Task description: Tally how many lines of these entries hold the string "Takım". Return the number alone.

Data for this exercise:
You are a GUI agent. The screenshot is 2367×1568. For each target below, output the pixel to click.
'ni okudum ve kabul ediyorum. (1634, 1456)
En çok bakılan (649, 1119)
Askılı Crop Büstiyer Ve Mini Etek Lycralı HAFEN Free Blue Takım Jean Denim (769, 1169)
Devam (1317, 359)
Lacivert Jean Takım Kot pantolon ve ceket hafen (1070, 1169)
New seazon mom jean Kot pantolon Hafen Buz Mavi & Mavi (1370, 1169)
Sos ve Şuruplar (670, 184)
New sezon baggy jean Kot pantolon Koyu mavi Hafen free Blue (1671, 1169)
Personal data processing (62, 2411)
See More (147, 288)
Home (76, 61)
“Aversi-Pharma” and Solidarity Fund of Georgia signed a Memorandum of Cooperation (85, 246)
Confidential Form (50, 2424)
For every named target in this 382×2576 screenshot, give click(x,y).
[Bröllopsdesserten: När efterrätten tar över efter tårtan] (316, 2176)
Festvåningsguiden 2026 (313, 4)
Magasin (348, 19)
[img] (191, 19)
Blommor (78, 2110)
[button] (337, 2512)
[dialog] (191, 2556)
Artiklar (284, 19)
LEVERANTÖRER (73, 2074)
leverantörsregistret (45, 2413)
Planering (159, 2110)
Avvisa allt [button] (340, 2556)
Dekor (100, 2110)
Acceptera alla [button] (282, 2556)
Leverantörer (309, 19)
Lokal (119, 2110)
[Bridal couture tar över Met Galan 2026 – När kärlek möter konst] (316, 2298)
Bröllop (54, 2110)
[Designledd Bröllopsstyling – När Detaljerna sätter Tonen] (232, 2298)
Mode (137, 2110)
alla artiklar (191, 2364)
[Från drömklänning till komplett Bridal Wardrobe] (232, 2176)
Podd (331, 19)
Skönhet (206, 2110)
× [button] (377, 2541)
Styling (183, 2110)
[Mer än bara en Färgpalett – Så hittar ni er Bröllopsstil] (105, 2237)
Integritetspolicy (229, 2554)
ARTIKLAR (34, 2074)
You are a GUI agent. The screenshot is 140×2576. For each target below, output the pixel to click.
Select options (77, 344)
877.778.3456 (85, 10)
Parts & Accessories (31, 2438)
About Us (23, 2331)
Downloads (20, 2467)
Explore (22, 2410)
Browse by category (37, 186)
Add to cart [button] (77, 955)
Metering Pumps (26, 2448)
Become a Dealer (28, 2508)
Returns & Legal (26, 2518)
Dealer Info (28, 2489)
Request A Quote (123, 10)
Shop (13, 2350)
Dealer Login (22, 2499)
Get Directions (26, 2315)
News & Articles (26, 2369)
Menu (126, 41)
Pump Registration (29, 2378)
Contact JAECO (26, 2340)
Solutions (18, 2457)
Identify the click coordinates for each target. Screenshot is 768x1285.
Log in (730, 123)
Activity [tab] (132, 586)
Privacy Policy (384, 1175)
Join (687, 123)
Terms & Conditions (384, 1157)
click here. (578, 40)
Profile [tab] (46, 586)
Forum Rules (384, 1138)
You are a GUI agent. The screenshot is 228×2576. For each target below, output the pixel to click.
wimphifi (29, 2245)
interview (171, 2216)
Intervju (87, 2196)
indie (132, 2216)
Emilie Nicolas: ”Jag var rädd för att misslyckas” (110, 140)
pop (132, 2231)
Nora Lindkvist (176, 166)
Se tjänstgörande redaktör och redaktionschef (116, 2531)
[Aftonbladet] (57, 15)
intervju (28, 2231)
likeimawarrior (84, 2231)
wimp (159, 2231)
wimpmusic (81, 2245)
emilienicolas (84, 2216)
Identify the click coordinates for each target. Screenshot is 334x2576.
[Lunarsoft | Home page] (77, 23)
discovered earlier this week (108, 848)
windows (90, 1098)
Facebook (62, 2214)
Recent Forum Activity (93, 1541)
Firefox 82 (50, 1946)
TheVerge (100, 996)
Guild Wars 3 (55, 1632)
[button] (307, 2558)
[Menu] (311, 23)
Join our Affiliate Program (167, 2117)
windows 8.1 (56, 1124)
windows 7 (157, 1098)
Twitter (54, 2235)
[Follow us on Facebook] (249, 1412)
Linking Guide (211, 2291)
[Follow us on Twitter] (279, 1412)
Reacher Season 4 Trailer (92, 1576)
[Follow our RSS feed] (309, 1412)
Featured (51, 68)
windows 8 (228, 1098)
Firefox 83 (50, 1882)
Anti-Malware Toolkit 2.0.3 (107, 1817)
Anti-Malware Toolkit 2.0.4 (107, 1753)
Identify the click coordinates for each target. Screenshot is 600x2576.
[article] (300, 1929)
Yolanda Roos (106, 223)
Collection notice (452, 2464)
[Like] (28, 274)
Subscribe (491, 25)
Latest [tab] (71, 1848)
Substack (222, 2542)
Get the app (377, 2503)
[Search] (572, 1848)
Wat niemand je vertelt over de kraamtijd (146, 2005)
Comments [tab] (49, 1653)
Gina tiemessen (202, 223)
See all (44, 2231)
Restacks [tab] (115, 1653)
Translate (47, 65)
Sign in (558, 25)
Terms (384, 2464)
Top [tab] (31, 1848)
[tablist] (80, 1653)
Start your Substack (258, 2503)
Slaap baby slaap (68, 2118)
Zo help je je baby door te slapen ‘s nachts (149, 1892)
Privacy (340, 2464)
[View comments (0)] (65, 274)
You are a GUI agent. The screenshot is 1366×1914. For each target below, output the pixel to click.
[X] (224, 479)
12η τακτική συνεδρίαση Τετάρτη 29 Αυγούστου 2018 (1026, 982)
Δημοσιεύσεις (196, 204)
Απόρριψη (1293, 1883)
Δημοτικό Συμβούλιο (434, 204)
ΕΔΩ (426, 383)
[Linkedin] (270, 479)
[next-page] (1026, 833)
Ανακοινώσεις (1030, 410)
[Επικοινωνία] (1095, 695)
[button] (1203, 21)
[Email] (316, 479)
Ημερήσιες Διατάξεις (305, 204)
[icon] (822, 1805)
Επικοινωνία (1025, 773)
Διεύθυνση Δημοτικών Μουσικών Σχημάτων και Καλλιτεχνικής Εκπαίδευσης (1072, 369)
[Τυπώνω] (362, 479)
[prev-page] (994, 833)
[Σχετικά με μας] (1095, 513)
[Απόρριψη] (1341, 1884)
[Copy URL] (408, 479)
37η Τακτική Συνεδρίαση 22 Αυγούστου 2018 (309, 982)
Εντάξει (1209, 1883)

Reply to the exercise: 2